:: Task material ::

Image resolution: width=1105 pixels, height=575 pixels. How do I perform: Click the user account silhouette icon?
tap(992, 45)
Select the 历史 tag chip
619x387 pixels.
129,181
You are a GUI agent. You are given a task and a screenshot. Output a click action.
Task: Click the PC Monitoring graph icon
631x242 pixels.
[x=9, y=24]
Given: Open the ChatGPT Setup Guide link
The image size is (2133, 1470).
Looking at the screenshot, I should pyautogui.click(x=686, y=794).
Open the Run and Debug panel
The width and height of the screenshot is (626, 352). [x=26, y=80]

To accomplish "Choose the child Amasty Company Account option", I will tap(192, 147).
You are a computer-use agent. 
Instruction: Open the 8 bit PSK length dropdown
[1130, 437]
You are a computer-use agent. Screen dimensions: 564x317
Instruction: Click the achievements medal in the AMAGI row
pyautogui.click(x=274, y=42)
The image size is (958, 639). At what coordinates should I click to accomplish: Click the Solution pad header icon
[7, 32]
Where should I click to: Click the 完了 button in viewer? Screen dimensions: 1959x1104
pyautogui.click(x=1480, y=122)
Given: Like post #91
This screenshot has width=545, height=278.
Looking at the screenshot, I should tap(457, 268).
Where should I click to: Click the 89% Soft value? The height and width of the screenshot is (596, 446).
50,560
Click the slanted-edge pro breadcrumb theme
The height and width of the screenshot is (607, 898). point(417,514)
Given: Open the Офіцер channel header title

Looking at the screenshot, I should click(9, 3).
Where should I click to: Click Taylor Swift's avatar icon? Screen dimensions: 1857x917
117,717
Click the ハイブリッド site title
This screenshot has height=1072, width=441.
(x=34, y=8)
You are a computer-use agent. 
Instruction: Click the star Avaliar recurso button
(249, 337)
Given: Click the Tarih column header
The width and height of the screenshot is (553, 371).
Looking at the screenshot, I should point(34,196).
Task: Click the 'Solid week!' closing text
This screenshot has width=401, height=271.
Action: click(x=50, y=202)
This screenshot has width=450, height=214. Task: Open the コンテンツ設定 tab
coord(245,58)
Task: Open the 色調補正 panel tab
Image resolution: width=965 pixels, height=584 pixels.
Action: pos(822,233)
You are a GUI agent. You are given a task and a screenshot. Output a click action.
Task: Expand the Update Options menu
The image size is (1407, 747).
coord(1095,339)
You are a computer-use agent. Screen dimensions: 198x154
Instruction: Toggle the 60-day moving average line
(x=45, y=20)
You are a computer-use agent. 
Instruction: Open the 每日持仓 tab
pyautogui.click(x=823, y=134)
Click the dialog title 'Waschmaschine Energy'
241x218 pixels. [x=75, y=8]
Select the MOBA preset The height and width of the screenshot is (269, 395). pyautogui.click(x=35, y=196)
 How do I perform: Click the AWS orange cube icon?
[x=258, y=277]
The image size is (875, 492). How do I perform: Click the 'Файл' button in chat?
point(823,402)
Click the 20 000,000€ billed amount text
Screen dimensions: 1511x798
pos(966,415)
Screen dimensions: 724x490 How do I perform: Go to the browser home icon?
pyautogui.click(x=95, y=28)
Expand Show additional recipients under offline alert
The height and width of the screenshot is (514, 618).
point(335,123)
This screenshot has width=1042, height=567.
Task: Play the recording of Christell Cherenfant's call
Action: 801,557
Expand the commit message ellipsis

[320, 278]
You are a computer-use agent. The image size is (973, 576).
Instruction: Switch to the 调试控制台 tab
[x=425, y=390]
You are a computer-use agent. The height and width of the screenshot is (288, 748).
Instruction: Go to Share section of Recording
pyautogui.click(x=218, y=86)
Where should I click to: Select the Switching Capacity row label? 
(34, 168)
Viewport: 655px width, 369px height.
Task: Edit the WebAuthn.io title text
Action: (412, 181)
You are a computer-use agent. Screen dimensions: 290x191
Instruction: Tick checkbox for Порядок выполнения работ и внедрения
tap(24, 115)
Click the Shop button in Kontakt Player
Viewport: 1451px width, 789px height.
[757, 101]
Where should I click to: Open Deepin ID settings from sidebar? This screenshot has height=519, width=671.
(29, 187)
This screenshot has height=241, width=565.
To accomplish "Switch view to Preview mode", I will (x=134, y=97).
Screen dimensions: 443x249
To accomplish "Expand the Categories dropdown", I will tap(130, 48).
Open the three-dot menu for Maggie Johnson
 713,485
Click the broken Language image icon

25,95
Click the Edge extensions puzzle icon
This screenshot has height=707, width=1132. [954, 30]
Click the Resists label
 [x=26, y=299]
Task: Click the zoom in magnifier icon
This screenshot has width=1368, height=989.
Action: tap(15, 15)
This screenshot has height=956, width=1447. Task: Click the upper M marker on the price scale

:::

**Work to be completed**
Please tally the lines of the entries above that contain the word "size" and give only the number.

**Exercise answer**
5